A notificação, escrita pelo escritório de advocacia Ariboni, Fabbri & Schimidt, que representa a multinacional no Brasil, pediu a troca da marca no comércio, bem como dos nomes empresarial e fantasia, inclusive em materiais de propaganda e páginas da internet.
O texto pediu ainda que o pequeno comerciante do DF providenciasse “o ressarcimento da notificante [a Ferrari] pelos danos morais no valor de R$ 50.000,00 e danos morais a serem calculados, bem como honorários advocatícios, pelo uso indevido da marca em tela, fixados apenas para fim de resolução amigável no valor de R$ 10.000,00”.

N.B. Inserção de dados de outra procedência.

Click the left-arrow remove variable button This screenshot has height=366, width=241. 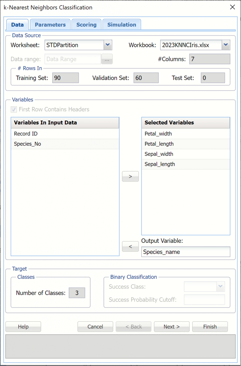click(130, 246)
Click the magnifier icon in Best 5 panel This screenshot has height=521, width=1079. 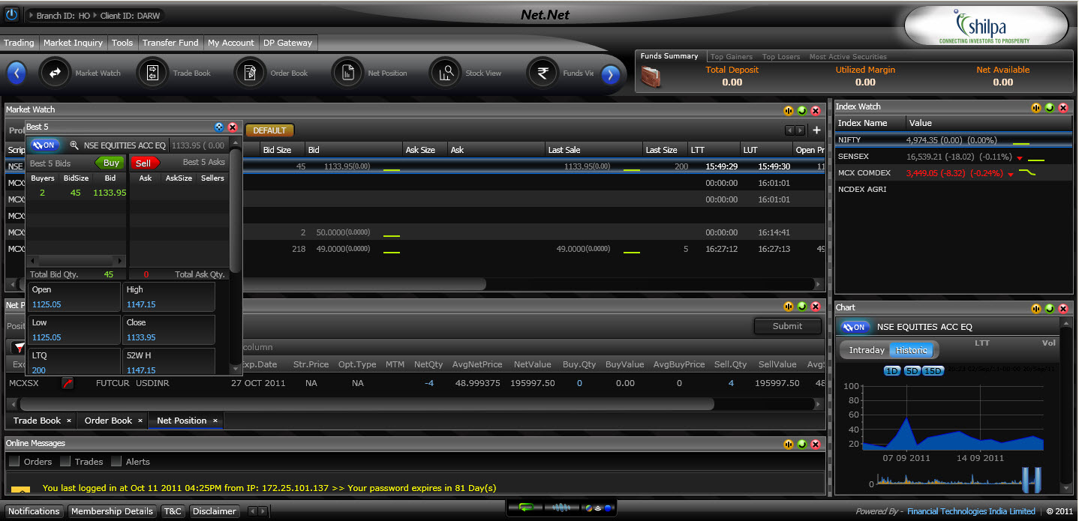pyautogui.click(x=74, y=145)
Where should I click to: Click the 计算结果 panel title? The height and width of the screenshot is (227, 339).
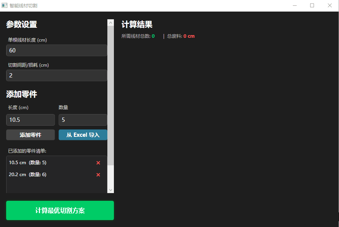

O documento é assinado pelos representantes Maurício Ariboni e Tabatha Alves. Os advogados afirmaram que o uso do nome Ferrari por parte do cabeleireiro representa “inegável má-fé” do microempreendedor.
Veja as mudanças feitas no salão de beleza do Paranoá após manifestação de Ferrari:

Logo antiga do salão de belezaReprodução/Facebook

Sebastião tocou nome às pressasReprodução/Facebook

Sebastiao foi obrigado a enviar fotos de dentro do estabelecimento para advogados da multinacionalMaterial cedido ao Metrópoles
“A gente não quis usar de má-fé o nome deles; nunca nem passou pela minha cabeça me aproveitar”, defendeu-se Sebastião. Após a notificação, o microempresário correu para se adequar às solicitações da gigante da indústria automobilística. Na impossibilidade financeira de trocar a fachada da loja, o homem colocou uma faixa para avisar aos passantes que o nome seria trocado (foto em destaque).

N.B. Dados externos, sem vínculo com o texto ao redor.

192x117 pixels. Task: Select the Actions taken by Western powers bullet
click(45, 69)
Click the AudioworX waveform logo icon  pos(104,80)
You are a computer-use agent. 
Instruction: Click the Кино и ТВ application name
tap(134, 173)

“Atenção! Em breve mudança na fachada c/ nova logo. Stúdio Sebastian”, liam os moradores que passavam pela Quadra 23 do Paranoá. A assinatura da faixa foi o nome escolhido por Sebastião. “A gente ficou tão desesperado que não sabia o que fazer. Pelo fato de eu ser conhecido na cidade e nas redes sociais como Sebastian, coloquei esse nome”, narrou.
Após fazer nova logo, mudar a fachada e o nome da loja no Google e Instagram, Sebastião achou que o problema estava resolvido, mas, para seu desgosto, recebeu uma segunda notificação dos advogados da Ferrari. “Esqueci de tirar [a logo antiga] da minha página do Facebook. Quando foi sexta-feira, mandaram para advogada que precisava trocar no prazo de 72 horas que, inclusive, venceu hoje [segunda-feira]”, lembrou o brasiliense.
A receita da montadora italiana entre janeiro e março de 2022 chegou a 1,18 bilhão de euros em 2022, segundo o jornal Valor Econômico. Apesar do porte gigantesco, os advogados afirmaram que “o consumidor, ao deparar-se com suas redes sociais, produtos e material publicitário, será induzido ao erro e pensará tratar-se de empresa licenciada, autorizada, franqueada ou credenciada da notificante”.
“Foi uma atitude desnecessária. Quando comprei esse salão, já existia esse nome e mantive porque todo mundo já conhecia. Achei desnecessário por ser uma empresa tão pequena. Sou um empresário pequeno, um pingo d’água no meio do mar para eles”, protestou o comerciante do DF.
Sebastião afirma que a abordagem da multinacional o deixou constrangido e humilhado. “Mexeu com o meu emocional, com a minha estrutura. Inicialmente, não estava dormindo direito e fiquei com crise de ansiedade. Foi uma das coisas mais constrangedoras que passei na minha vida. Eu poderia ser preso por ser um trabalhador”, lamentou o cabeleireiro.
A reportagem ligou para a empresa de advocacia Ariboni, Fabbri & Schimidt e entrou em contato por e-mail para dar oportunidade aos representantes da Ferrari para comentarem o caso, mas não houve resposta. O espaço segue aberto para manifestações futuras.